Without the pictures, output all of the data exactly.

*** Block opens ***

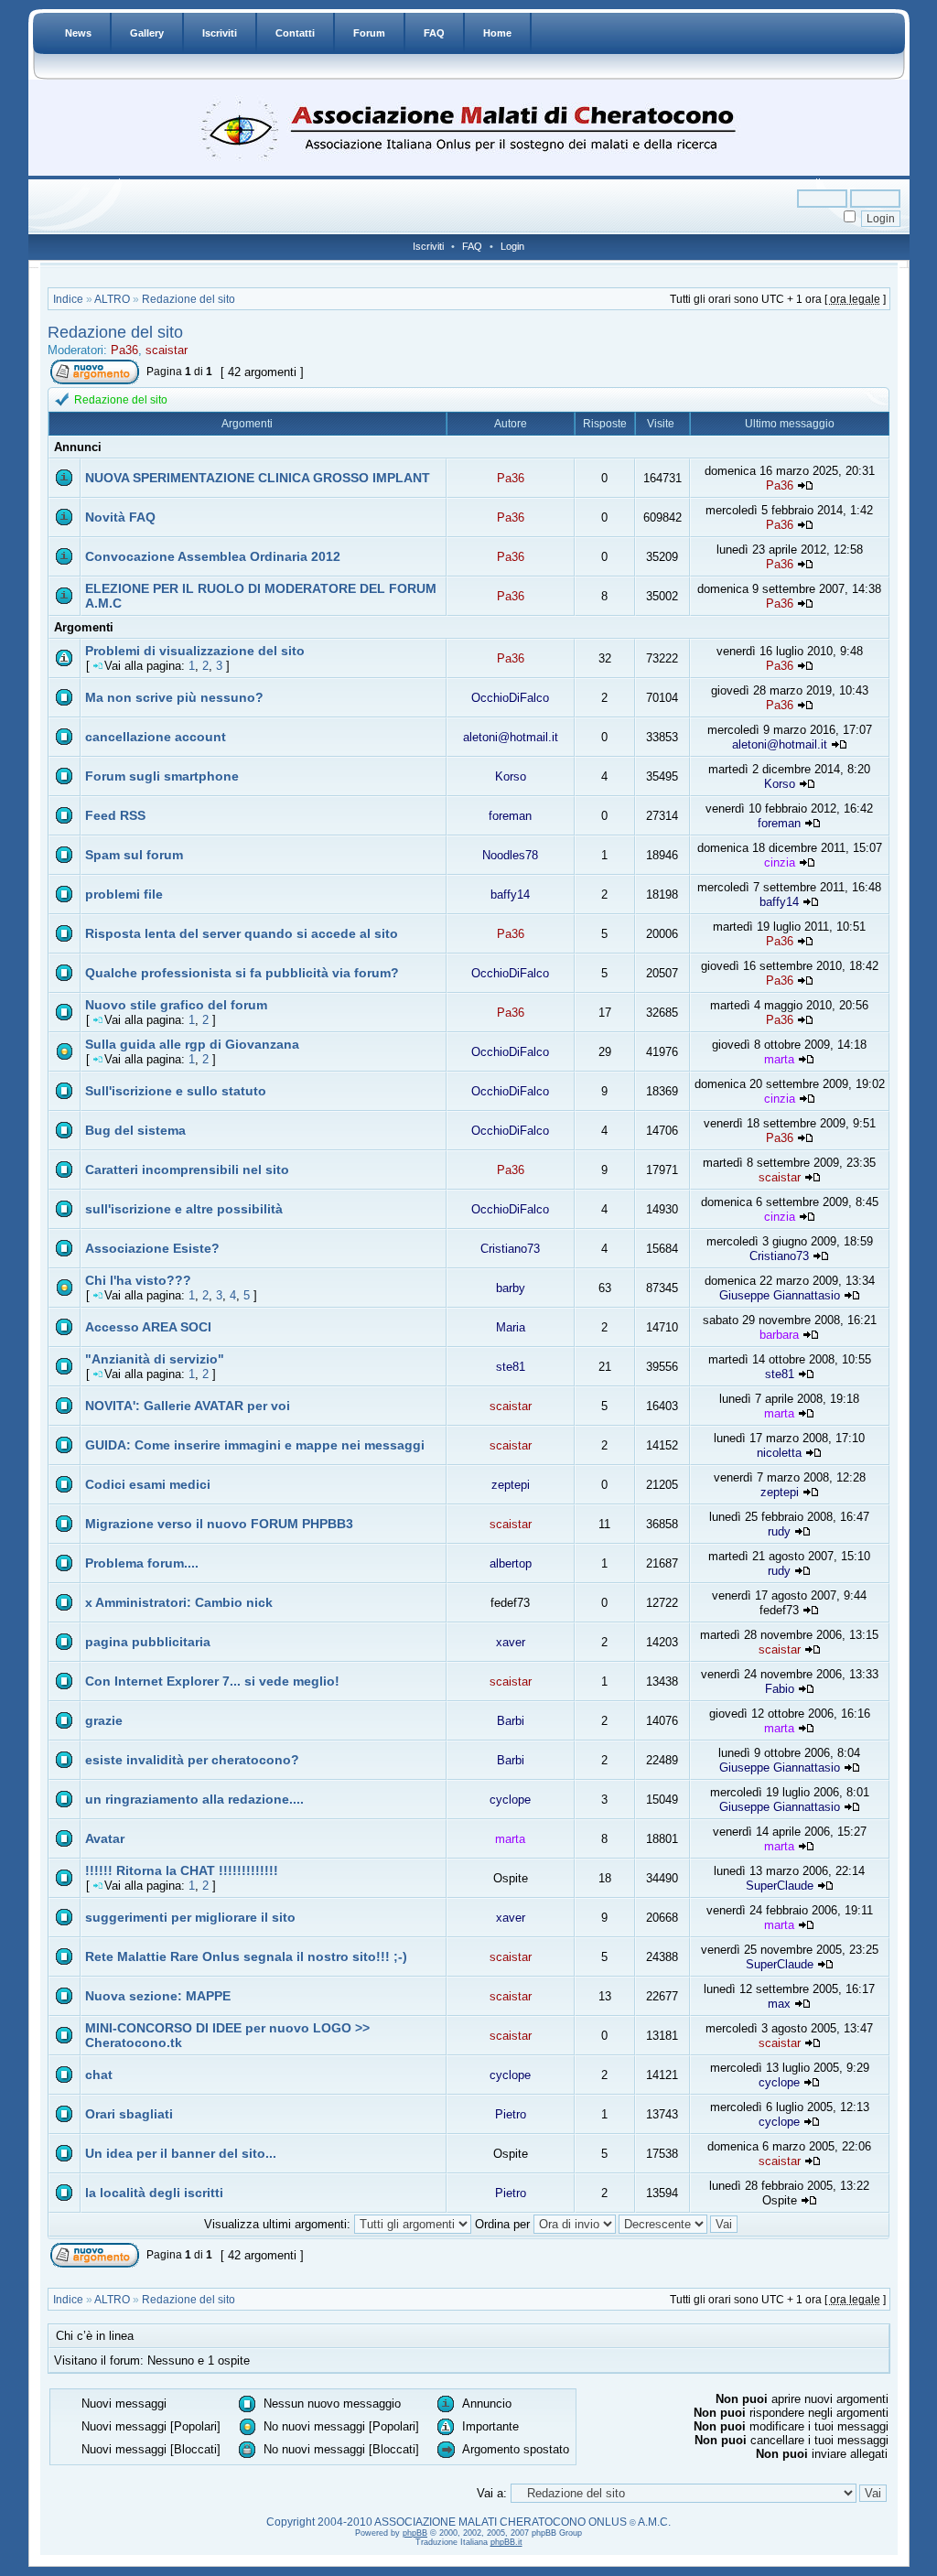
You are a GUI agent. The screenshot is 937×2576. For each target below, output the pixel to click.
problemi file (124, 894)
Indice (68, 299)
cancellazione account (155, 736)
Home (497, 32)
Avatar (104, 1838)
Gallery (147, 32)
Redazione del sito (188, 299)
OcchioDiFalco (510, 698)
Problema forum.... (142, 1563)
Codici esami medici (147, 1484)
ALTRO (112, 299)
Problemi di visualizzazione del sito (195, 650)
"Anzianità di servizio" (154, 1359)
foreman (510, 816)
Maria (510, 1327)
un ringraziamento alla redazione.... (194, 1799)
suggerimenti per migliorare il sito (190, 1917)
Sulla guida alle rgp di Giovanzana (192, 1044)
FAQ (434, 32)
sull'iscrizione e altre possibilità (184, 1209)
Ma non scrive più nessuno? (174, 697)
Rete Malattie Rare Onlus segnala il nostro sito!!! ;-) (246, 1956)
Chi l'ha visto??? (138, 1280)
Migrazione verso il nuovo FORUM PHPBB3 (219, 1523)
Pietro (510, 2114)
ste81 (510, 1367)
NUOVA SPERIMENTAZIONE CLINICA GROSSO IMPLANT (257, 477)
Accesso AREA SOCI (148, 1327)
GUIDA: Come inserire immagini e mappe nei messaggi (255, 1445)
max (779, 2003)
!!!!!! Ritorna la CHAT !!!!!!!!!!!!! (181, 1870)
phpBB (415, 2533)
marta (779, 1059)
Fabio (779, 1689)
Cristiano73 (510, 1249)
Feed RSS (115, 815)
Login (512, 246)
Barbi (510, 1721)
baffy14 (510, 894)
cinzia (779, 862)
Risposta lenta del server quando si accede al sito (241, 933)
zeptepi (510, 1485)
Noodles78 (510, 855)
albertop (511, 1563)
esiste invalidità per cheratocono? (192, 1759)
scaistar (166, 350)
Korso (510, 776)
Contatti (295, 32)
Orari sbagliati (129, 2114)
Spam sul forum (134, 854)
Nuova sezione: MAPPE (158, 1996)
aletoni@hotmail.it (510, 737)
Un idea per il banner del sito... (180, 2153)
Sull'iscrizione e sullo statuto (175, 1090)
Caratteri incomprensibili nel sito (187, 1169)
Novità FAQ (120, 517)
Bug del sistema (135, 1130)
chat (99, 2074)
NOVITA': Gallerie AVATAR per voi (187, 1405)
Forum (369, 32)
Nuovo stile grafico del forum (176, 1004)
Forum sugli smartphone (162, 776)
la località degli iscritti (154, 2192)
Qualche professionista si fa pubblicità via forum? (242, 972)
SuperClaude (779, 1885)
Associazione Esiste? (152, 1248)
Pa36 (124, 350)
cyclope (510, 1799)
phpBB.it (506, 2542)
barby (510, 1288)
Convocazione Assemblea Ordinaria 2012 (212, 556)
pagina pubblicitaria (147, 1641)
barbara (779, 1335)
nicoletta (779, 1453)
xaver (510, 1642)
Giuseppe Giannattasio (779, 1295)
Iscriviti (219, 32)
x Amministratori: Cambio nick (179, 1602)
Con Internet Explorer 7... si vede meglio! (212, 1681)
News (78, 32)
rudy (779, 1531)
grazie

*** Block closes ***

▸ RESULT FOR THIS TASK:
You are a GUI agent. The screenshot is 937×2576. For each target below, output the pixel to click.
problemi file (124, 894)
Indice (68, 299)
cancellazione account (155, 736)
Home (497, 32)
Avatar (104, 1838)
Gallery (147, 32)
Redazione del sito (188, 299)
OcchioDiFalco (510, 698)
Problema forum.... (142, 1563)
Codici esami medici (147, 1484)
ALTRO (112, 299)
Problemi di visualizzazione del sito (195, 650)
"Anzianità di servizio" (154, 1359)
foreman (510, 816)
Maria (510, 1327)
un ringraziamento alla redazione.... (194, 1799)
suggerimenti per migliorare il sito (190, 1917)
Sulla guida alle rgp di Giovanzana (192, 1044)
FAQ (434, 32)
sull'iscrizione e altre possibilità (184, 1209)
Ma non scrive più nessuno? (174, 697)
Rete Malattie Rare Onlus segnala il nostro sito!!! ;-) (246, 1956)
Chi l'ha visto??? (138, 1280)
Migrazione verso il nuovo FORUM PHPBB3 (219, 1523)
Pietro (510, 2114)
ste81 (510, 1367)
NUOVA SPERIMENTAZIONE CLINICA GROSSO IMPLANT (257, 477)
Accesso AREA SOCI (148, 1327)
GUIDA: Come inserire immagini e mappe nei messaggi (255, 1445)
max (779, 2003)
!!!!!! Ritorna la CHAT !!!!!!!!!!!!! (181, 1870)
phpBB (415, 2533)
marta (779, 1059)
Fabio (779, 1689)
Cristiano73 (510, 1249)
Feed RSS (115, 815)
Login (512, 246)
Barbi (510, 1721)
baffy14 (510, 894)
cinzia (779, 862)
Risposta lenta del server quando si accede al sito (241, 933)
zeptepi (510, 1485)
Noodles78 (510, 855)
albertop (511, 1563)
esiste invalidità per cheratocono? (192, 1759)
scaistar (166, 350)
Korso (510, 776)
Contatti (295, 32)
Orari sbagliati (129, 2114)
Spam sul forum (134, 854)
Nuova sezione: MAPPE (158, 1996)
aletoni@hotmail.it (510, 737)
Un idea per il banner del sito... (180, 2153)
Sull'iscrizione e sullo statuto (175, 1090)
Caratteri incomprensibili nel sito (187, 1169)
Novità FAQ (120, 517)
Bug del sistema (135, 1130)
chat (99, 2074)
NOVITA': Gallerie AVATAR per voi (187, 1405)
Forum (369, 32)
Nuovo stile grafico del forum (176, 1004)
Forum sugli smartphone (162, 776)
la località degli iscritti (154, 2192)
Qualche professionista si fa pubblicità via forum? (242, 972)
SuperClaude (779, 1885)
Associazione Esiste? (152, 1248)
Pa36 (124, 350)
cyclope (510, 1799)
phpBB.it (506, 2542)
barby (510, 1288)
Convocazione Assemblea Ordinaria 2012 (212, 556)
pagina pubblicitaria (147, 1641)
barbara (779, 1335)
nicoletta (779, 1453)
xaver (510, 1642)
Giuseppe Giannattasio (779, 1295)
Iscriviti (219, 32)
x Amministratori: Cambio nick (179, 1602)
Con Internet Explorer 7... si vede meglio! (212, 1681)
News (78, 32)
rudy (779, 1531)
grazie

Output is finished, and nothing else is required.